The SpaceX Dragon capsule made history today as it carefully maneuvered within a few feet of the International Space Station and was grabbed by the station’s robotic arm.
“It looks like we’ve got us a Dragon by the tail,” NASA astronaut Don Pettit told Mission Control.
The Dragon is the first privately built vehicle to dock with the ISS.
It marks the station’s first linkup with a U.S.-made spacecraft since last year’s retirement of NASA’s space shuttle fleet, and potentially opens the way for dozens of commercial cargo shipments. If the long-range plan unfolds as NASA hopes, U.S. astronauts could be shuttled back and forth on the Dragon or similar spacecraft within just a few years.
“Today, this really is the beginning of a new era in commercial spaceflight,” said Alan Lindenmoyer, manager of NASA’s commercial crew and cargo program.
The hookup comes after Tuesday’s successful launch of the Dragon atop a Falcon 9 rocket, and represents the culmination of years of planning and hundreds of millions of dollars of spending by NASA and California-based SpaceX, known more formally as Space Exploration Technologies Corp.
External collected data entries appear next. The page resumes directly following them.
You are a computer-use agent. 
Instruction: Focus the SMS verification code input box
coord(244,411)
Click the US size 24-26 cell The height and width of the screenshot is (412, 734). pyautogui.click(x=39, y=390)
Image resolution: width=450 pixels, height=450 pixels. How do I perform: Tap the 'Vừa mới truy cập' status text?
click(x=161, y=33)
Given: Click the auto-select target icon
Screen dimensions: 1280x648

The company was founded a decade ago by dot-com billionaire Elon Musk, with aspirations of eventually sending humans to settle on Mars.
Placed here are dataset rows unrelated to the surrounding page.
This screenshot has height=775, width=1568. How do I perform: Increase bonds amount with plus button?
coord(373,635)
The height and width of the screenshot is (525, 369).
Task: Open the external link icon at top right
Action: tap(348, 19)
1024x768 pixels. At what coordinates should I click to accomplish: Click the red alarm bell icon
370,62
Musk said the technologies that were tested today will blaze a trail for those more ambitious trips to come. “The chances of that happening just went up dramatically,” he told journalists during a news conference held after the hookup.
It wasn’t all peaches and cream for the astronauts or for Dragon. The laser that guides the spacecraft to its target kept getting sidetracked by stray light reflecting off the ISS. The workaround was fairly simple; narrowing the beam and recalibrating the laser. Once that was done, Dragon moved flawlessly toward its capture by the robotic arm.
The craft will be capable of carrying six tons of cargo up and 3 tons down (the entire Dragon system is reusable). For this trip, only a couple of hundred pounds was brought up — including 14 experiments supplied by students.
The Dragon capsule will eventually be modified to carry humans back and forth from the ISS, SpaceX, along with 3 other companies, will be competing to ferry astronauts from the ground to the station and back again. But this won’t happen until for at least another 5 years as NASA plans a torturous approval process to make sure the spacecraft is safe.
In the future, it is very possible that today will be seen as the true beginning of the commercial exploitation of space. But for now, this modest step means a giant leap for the privatization of the heavens.